DECEMBER: TIPS FOR BEATING THE SCALES
by OXB Staff on Dec 12
DECEMBER: TIPS FOR BEATING THE SCALES
9 Tips and Tricks to Avoid Gaining Extra Weight During the Holidays: Enjoy Yourself, but Take a Few Precautions to Keep Your Weight and Fitness on Track!

Oxyburn understands athletes well and knows that even an extra kilogram or two can be bothersome or take a psychological toll. All that hard work undoubtedly justifies a higher caloric intake than that of sedentary people; however, the change in diet that occurs in December and during the holidays can lead to weight gain that isn’t always welcome. Work dinners, family lunches, and get-togethers with friends fill up the calendar at this time of year, to the point where they become almost a daily occurrence.

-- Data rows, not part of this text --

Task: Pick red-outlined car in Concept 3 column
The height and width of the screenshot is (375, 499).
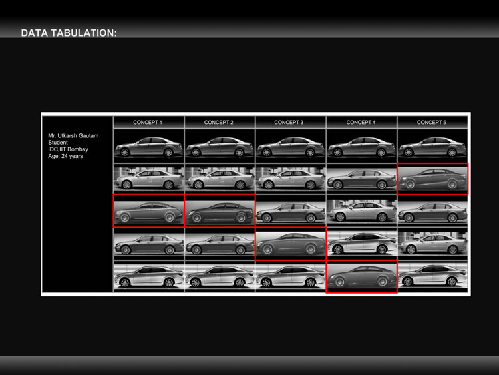Action: point(290,244)
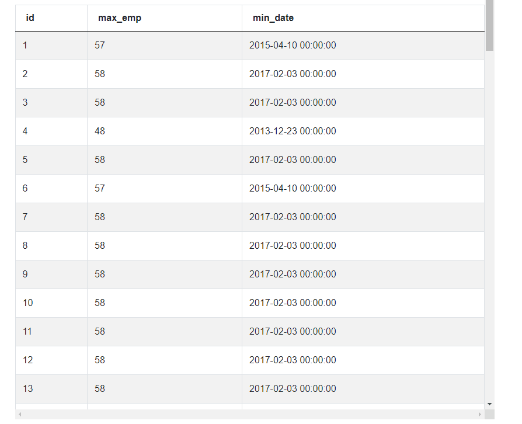Click the max_emp value 57 in row 6
The width and height of the screenshot is (522, 424).
tap(100, 188)
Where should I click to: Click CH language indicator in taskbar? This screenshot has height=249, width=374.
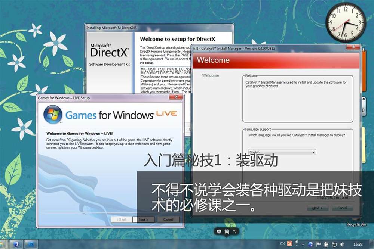coord(283,244)
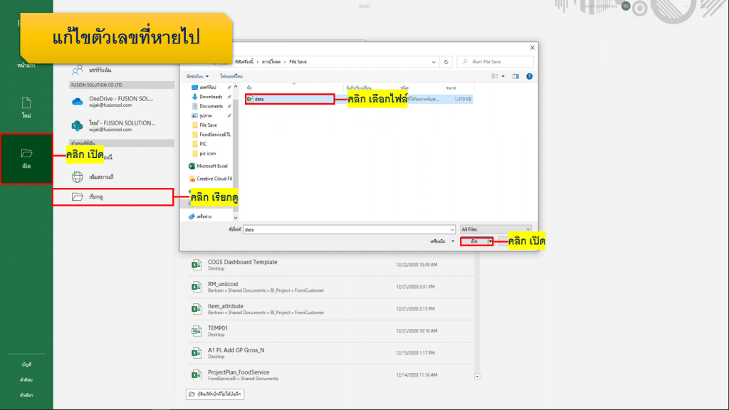Expand the All Files type dropdown
Viewport: 729px width, 410px height.
pyautogui.click(x=496, y=230)
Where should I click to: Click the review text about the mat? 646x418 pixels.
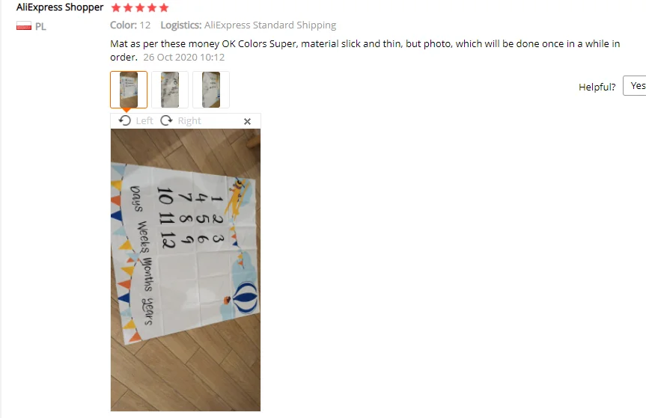click(x=365, y=50)

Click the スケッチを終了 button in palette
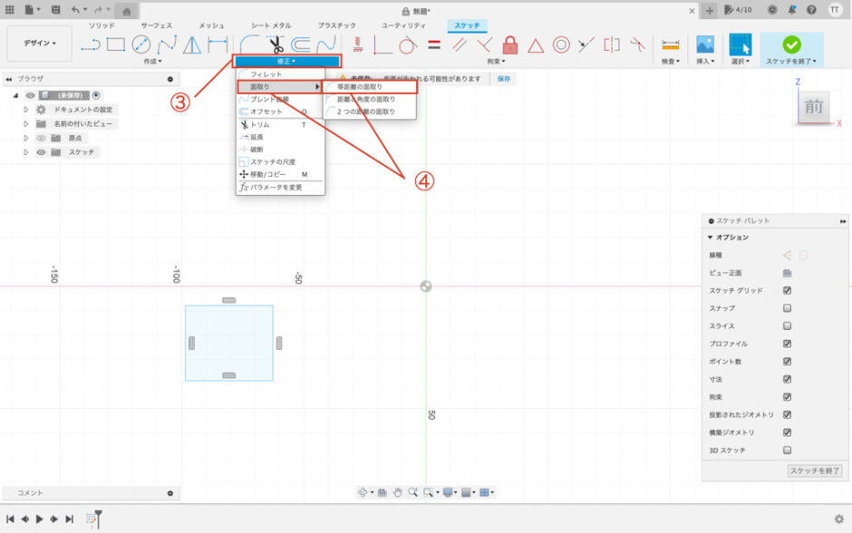815,470
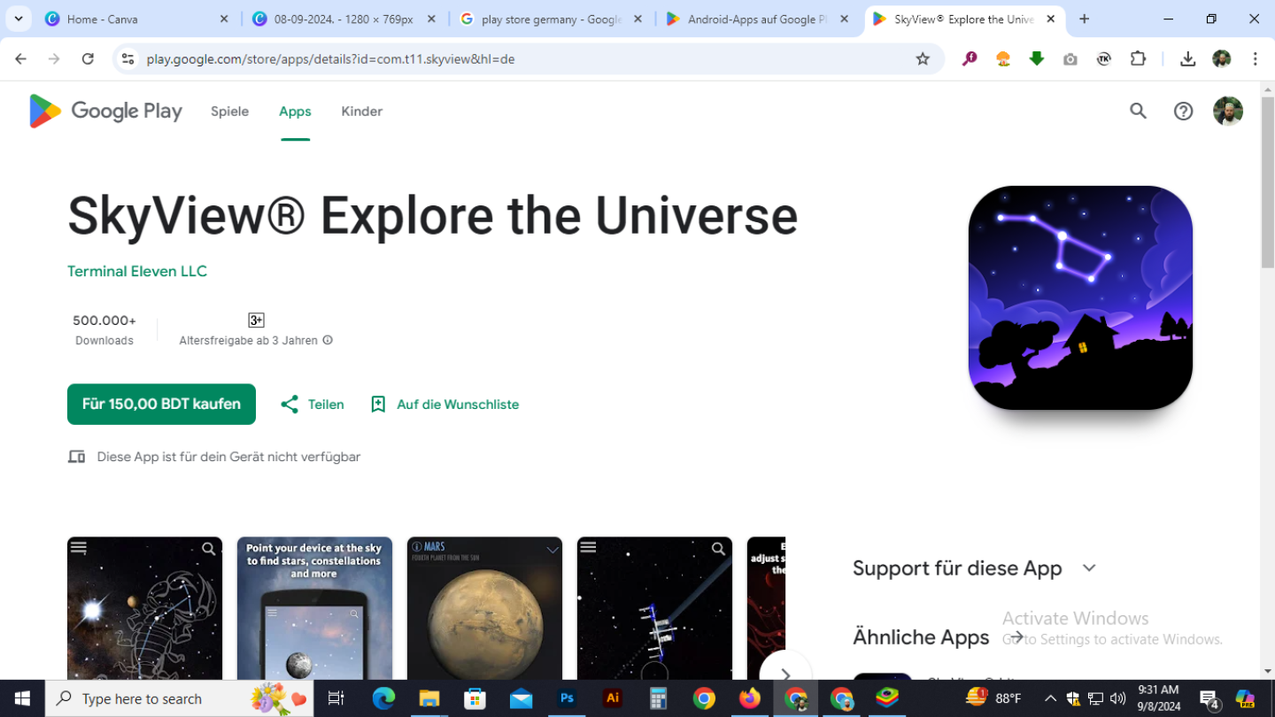Open Terminal Eleven LLC developer link
Screen dimensions: 1275x717
(x=137, y=271)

We’ll give you some tips on avoiding foods that can most disrupt your workouts and your well-being, and we’ve also got a special recipe for a Christmas dessert so you don’t have to give up the pleasure of dessert.

  1. WINE AND PROTEIN APERITIF: For happy hour, opt for wine and pair it with the healthy fats found in olives and the protein in cheese, mini omelets, or cold cuts;
  2. STAY AWAY FROM THE BREAD BASKET: Try to avoid all the treats you might find in the bread basket—focaccia, breadsticks, and rolls made from various types of dough. The sugars and calories in bread add unnecessary weight without contributing to a feeling of fullness or satisfaction from the meal;
  3. CHOOSE APPETIZERS AND MAIN COURSES— they’re the ideal way to enjoy delicious dishes, finish your dinner feeling light, and avoid going to bed with excess calories from carbohydrates. Also, if you drink alcohol, it’s best to avoid additional sugars;
  4. IF YOU PREFER, REPLACE THE APPETIZER WITH A SOUP— pumpkin soup or other creamy soups are truly delicious, they warm up the evening, and with the addition of a few crunchy elements, they become a true gourmet dish;
  5. GO FOR THE SIDE DISH— have two side dishes if that helps you skip the first course. Vegetable-based side dishes are always an excellent choice to fill you up and enrich your meal with valuable nutrients necessary for maintaining your well-being and, above all, your physical fitness;
  6. EAT SLOWLY, enjoy the company of your dining companions, chat, and relax. You’ll savor your food more fully and feel satisfied without overeating;
  7. DON’T OVERDO IT WITH DIGESTIVES; if possible, avoid bitter liqueurs and grappa. Instead, pair your dessert with a glass of passito wine.
  8. CHOOSE THE RIGHT DESSERTS: If you’re not crazy about pandoro and panettone, opt for flourless desserts instead. Try spoon desserts or fruit-based desserts, and if you just can’t resist the traditional Christmas desserts, don’t overdo the portions.
  9. I LOVE YOU, DRIED FRUIT: Another excellent alternative to traditional desserts is dried fruit—a food that’s incredibly valuable, especially for athletes, and truly delicious!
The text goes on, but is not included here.